This stat from @SentimentTrader blew me away:
“The S&P 500 fund, SPY, has been up at least 0.5% for 5 straight days. That’s tied for the longest streak since its inception.”
I wasn’t taken aback because of how strong the markets have been recently, but that streak of five days sounded really small to me. I almost couldn’t believe it was right. But after looking at the data, the shock wore off.
The S&P 500 has gained >0.5% on 28% of all days (going back to 1993), so the likelihood of this happening 5 straight days is ~0.05%, or once every 2,000 days.
The other times this happened was 2011, 2009, 2008, and twice in 1999. With such a small sample size, there is no reason to think we know what happens next, but one thing that we know for sure is that all of these streaks occurred during periods of above average volatility.
Vol exploded on the way down and naturally has subsided on the way up.

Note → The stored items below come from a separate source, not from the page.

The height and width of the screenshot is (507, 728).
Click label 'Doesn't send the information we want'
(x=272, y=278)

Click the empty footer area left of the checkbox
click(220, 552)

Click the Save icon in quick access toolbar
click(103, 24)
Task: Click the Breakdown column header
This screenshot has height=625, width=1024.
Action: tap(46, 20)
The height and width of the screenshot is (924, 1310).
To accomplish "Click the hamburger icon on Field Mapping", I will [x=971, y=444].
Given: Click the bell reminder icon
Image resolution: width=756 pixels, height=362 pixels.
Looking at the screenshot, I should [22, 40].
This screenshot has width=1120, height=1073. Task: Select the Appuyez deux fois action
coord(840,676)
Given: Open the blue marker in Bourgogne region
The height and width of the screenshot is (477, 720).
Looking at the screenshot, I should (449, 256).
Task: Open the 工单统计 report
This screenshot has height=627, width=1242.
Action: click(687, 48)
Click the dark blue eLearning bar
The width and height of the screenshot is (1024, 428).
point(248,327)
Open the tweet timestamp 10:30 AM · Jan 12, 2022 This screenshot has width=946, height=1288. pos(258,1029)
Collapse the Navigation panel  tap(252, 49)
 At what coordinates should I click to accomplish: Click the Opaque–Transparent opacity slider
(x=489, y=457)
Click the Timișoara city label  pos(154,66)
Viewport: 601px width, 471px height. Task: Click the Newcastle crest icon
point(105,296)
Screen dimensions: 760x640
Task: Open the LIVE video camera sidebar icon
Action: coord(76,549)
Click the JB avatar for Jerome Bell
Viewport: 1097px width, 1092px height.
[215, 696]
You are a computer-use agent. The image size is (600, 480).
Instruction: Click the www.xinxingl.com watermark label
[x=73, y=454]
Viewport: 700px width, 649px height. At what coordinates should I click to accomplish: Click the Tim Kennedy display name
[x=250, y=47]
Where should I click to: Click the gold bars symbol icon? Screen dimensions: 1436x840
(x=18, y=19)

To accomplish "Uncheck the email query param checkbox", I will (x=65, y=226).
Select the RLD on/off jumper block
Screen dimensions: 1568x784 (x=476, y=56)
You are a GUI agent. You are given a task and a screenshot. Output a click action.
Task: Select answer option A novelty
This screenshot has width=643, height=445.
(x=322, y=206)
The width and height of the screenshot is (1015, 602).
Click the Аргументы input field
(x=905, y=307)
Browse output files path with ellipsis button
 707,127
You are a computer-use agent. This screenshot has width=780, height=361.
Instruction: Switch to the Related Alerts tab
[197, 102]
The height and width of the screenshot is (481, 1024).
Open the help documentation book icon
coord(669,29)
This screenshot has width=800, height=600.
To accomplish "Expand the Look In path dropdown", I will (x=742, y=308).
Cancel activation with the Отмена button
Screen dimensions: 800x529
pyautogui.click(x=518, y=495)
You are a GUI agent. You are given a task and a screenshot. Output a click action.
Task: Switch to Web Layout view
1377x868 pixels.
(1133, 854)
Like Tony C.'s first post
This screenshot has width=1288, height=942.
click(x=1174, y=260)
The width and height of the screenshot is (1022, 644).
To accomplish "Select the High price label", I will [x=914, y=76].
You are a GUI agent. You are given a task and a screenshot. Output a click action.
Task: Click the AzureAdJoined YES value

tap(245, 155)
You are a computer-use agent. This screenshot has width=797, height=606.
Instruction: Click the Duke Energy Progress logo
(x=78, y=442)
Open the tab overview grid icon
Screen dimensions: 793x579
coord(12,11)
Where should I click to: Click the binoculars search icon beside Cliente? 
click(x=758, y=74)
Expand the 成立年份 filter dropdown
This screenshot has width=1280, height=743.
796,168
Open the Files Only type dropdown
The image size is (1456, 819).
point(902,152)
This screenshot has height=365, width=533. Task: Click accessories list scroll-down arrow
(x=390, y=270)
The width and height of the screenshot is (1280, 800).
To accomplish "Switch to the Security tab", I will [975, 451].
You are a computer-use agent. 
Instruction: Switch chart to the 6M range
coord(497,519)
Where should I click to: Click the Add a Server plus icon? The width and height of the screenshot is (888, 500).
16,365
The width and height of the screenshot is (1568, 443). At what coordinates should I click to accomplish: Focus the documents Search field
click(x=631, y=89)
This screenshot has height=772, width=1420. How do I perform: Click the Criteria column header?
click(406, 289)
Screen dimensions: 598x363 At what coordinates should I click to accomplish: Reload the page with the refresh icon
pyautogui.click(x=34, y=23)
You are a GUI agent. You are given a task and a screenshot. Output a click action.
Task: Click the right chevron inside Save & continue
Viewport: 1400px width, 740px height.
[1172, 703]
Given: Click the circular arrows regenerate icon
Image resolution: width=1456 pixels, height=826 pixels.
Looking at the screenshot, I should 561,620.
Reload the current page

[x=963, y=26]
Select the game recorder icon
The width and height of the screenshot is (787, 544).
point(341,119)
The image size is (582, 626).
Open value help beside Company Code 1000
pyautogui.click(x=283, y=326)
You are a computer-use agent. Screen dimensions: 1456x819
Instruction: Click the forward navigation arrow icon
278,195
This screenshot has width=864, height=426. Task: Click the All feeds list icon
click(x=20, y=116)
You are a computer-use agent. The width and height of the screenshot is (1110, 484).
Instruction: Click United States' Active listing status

Although the market isn’t as chaotic as it was in the first quarter, you may be surprised to learn that the market is still swinging around more than it usually does.
The average absolute rolling 20-day change of the S&P 500, which for all intents and purposes is the same thing as standard deviation, hasn’t been below 1% since the end of February. For context, the median is 0.66%.
Investors have calmed down much more than the market has. The reason for this, stating the very obvious, is that volatility feels much better on the way up then on the way down.
As I’m writing this, the streak has ended, but the large swings continu. Stocks fell more than 1% today.
One of the silver linings to volatile markets is that they force us to learn or relearn our true tolerance for risk. And even if you’ve invested through periods like this before, sometimes we need a reminder of what risk feels like. 2020 has delivered this in spades.